Встретив несущих в зале, я взглянул на сестру ее, которая шла сзади. У нее глаза тоже были красны, но я уловил на лице ее такое выражение презрения и гнева, что никогда его не позабуду.

Верстах в полутораста от наших Подлипок течет несудоходная река. Лесистые берега ее попеременно возвышаются то по ту, то по другую сторону, и перед одним из сосновых участков стоит боком к реке большой дикого цвета дом. С обеих сторон редея выбегают полукругом ели и сосны из сплошного леса, покрывавшего поле за домом.

Пониже, в беспорядке, широко расстилаются барские огороды, а еще ближе к реке смотрят снизу на барский дом избы дворовых семейных людей. И там живут! Там развешан невод, там к раките у избы прислонена рыбачья сетка на длинной палке; разноцветное белье сушится на плетне. Река течет, вдали ревет чужая мельница, а за рекою луг, где летом мальчики разводят на ночную огни. Ширина, зелень и сила везде! Здесь, по сю сторону, с левого бока, за покинутой и разрушенной псарней, поднялись четыре изящные ели, и новый сруб виден под сенью их. Там, по ту сторону, за лугом, небольшая дубовая роща, и сам луг иногда целыми полосами кажется розовым от густого клевера. Почтовые колокольчики звенят вдали невидимо; над балконом, обращенным к этой картине, носятся с пронзительным криком стрижи.

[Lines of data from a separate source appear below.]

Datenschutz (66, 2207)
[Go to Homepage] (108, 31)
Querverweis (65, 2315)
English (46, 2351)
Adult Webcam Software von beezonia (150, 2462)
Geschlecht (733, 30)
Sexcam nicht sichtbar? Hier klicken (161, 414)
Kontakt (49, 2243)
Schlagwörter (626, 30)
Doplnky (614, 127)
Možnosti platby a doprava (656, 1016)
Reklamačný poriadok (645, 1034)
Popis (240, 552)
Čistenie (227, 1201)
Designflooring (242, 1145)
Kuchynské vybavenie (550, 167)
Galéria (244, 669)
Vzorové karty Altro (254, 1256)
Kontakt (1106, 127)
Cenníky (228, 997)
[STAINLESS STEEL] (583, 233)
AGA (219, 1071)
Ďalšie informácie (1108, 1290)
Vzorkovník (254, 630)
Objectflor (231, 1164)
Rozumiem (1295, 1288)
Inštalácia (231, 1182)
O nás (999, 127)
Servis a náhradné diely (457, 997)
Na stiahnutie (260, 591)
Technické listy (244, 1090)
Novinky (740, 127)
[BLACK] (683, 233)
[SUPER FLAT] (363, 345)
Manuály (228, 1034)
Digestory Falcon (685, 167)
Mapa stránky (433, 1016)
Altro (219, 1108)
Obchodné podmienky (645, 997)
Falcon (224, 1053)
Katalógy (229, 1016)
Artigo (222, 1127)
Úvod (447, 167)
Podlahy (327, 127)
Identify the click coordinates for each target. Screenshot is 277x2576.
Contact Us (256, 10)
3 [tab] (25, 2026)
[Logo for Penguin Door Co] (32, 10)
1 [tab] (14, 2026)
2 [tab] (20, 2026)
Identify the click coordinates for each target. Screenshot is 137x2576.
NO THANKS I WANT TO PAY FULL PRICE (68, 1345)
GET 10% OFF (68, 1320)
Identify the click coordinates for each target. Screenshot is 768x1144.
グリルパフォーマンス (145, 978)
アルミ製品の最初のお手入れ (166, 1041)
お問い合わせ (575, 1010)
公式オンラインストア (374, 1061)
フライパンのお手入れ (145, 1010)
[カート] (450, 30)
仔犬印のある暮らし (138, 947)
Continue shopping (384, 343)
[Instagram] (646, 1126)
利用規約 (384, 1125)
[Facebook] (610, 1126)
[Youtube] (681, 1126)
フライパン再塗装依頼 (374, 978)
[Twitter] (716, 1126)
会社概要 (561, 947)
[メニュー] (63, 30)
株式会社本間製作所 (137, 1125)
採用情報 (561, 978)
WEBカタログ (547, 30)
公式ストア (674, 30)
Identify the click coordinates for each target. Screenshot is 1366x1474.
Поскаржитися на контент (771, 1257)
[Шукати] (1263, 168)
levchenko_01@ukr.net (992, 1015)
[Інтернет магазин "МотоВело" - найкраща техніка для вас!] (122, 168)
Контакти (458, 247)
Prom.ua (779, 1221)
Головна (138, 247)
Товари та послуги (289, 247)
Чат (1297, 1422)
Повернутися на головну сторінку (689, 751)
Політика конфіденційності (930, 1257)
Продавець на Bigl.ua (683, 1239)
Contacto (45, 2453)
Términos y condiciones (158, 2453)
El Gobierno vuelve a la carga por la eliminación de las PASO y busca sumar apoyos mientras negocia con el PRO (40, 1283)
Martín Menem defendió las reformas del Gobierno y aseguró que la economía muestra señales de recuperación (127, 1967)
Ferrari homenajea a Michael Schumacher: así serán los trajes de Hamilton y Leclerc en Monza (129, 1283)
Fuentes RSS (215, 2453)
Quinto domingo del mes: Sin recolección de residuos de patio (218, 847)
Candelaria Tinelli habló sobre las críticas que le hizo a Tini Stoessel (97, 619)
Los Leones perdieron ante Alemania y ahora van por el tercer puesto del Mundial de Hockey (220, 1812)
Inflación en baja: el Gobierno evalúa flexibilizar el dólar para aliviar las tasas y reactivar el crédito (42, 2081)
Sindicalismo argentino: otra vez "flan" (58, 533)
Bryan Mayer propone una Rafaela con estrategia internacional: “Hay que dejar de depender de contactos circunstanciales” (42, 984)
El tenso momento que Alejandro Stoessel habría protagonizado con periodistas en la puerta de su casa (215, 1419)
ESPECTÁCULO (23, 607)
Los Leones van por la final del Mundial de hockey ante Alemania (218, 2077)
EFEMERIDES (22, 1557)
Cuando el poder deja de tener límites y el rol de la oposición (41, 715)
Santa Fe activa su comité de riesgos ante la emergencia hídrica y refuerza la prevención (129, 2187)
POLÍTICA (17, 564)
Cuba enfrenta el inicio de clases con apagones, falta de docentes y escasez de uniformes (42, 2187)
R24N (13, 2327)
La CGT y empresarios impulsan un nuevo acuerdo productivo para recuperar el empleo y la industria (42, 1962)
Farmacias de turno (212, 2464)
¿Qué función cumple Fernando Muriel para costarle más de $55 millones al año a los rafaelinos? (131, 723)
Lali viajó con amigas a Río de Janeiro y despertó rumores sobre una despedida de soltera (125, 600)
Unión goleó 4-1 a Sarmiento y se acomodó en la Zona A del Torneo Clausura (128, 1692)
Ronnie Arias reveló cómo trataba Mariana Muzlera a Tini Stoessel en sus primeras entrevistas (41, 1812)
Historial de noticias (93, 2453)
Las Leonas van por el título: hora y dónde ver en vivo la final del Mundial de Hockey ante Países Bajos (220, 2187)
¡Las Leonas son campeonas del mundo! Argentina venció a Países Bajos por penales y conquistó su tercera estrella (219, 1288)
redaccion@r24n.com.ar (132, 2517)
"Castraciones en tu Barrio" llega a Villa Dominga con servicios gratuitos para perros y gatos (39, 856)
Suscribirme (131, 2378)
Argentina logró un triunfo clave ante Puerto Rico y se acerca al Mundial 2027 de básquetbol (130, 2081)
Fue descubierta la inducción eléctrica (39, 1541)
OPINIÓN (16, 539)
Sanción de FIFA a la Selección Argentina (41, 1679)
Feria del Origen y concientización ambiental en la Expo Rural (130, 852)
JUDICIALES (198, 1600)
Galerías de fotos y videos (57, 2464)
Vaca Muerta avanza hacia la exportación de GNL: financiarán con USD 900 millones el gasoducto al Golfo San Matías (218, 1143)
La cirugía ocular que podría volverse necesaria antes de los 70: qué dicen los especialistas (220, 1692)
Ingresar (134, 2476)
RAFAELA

Евгения Никитишна шла замуж, говорят, по склонности; и хотя брак их состоялся так скоро после брака моего дяди, что ей, влюбленной в Петра Николаевича, конечно, не было возможности перенести вдруг все чувство на жениха. Но не нравиться как муж Дмитрий Егорыч, при своей красоте и тогдашней любезности, едва ли мог. И она скоро страстно привязалась к нему. Тетушка Марья Николаевна умела и про молодость Ржевских рассказывать так же хорошо, как про безбожника Короваева и про отца Василия, и про даму-сваху. Она говорила, что, приехав к ним в первое время их супружества, она нашла их в цветнике, гуляющих вместе, и была поражена их блаженством и красотою обоих. Я поздно узнал красоту лесистого берега, где протекли их медовые годы; но теперь уже дом, река, цветник и лес слились для меня в одно с Евгенией Никитишной в белом платье и в красной турецкой шали, в которых увидал я ее в первый раз, будучи ребенком.

О муже я уже сказал вам, как он был хорош. Было одно таинственное место у них в деревне: на нем остались уже одни гряды когда-то росшей здесь клубники да кирпичи фундамента. На этом месте стояла прежде теплица; в теплице жил садовник Яков; Яков любил молодую прачку. Барин тоже обратил на нее внимание; но она не польстилась на барские слова. Ржевский решил сослать ее куда-то за дурное поведение, за связь с садовником. Но Евгения Никитишна узнала все.